En Tunisie, la compensation et le système d’autorisation sont les mères nourricières de la contrebande

En Tunisie : La compensation et le système d’autorisation sont les mères nourricières de la contrebande

D’un simple mécanisme provisoire de régulation des prix, la compensation est devenue un véritable gouffre financier

Par Abderrazek Maalej - Compte tenu d’un déficit de 1,7 milliard de certaines entreprises publiques(1), la compensation atteindra un chiffre record dans le budget rectificatif 2020, de 6,186 milliards, soit environ 12% du budget de l’Etat tunisien et 5.5% du PIB.

Jamais la contrebande n’a été aussi florissante.

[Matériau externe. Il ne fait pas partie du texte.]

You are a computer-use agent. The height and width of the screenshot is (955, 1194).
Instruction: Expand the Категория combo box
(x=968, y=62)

Les contrebandiers profitent de la manne, et commercialisent les produits subventionnés au prix réel du marché dans les pays voisins, nos céréales et dérivées, importés en devise, arrivent même aux confins du Tchad et du Niger.

À ce rythme de prodigalité de l’État, nous risquons, dans un avenir proche de nourrir toute l’Afrique au frais du pauvre contribuable tunisien.

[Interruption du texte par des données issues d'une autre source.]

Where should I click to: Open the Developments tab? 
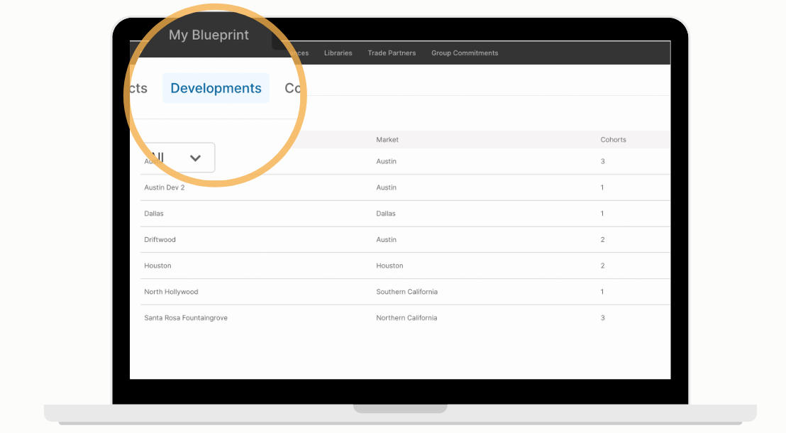pyautogui.click(x=216, y=88)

Un système d’autorisation de vente de tabac et de produits alcoolisés, néfaste pour l’économie organisée

Le système d’autorisation, censé réguler la distribution et sa traçabilité du producteur jusqu’au petit détaillant, est devenu source de corruption et de malversations fiscales.

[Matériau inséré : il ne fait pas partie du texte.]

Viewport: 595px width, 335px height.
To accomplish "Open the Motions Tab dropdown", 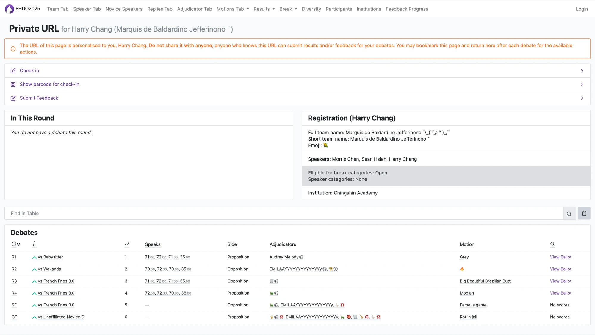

Partout en Tunisie, les bénéficiaires d’autorisation d’approvisionnement de tabac, au lieu de vendre leurs quotas dans leurs propres débits, s’acquittent de leurs quotas dans des circuits illicites au détriment du marché organisé.

Le déficit de l’offre nationale de tabac est comblé par la contrebande venue des pays voisins notamment la Libye et l’Algérie.

Hier encore, à la une d’un journal télévisé, on présentait comme une prouesse de la garde nationale, la saisie d’un camion transportant des milliers de canettes de bière destinées à la contrebande, alors que le marché de la vente illicite des produits alcoolisés prospère partout en Tunisie.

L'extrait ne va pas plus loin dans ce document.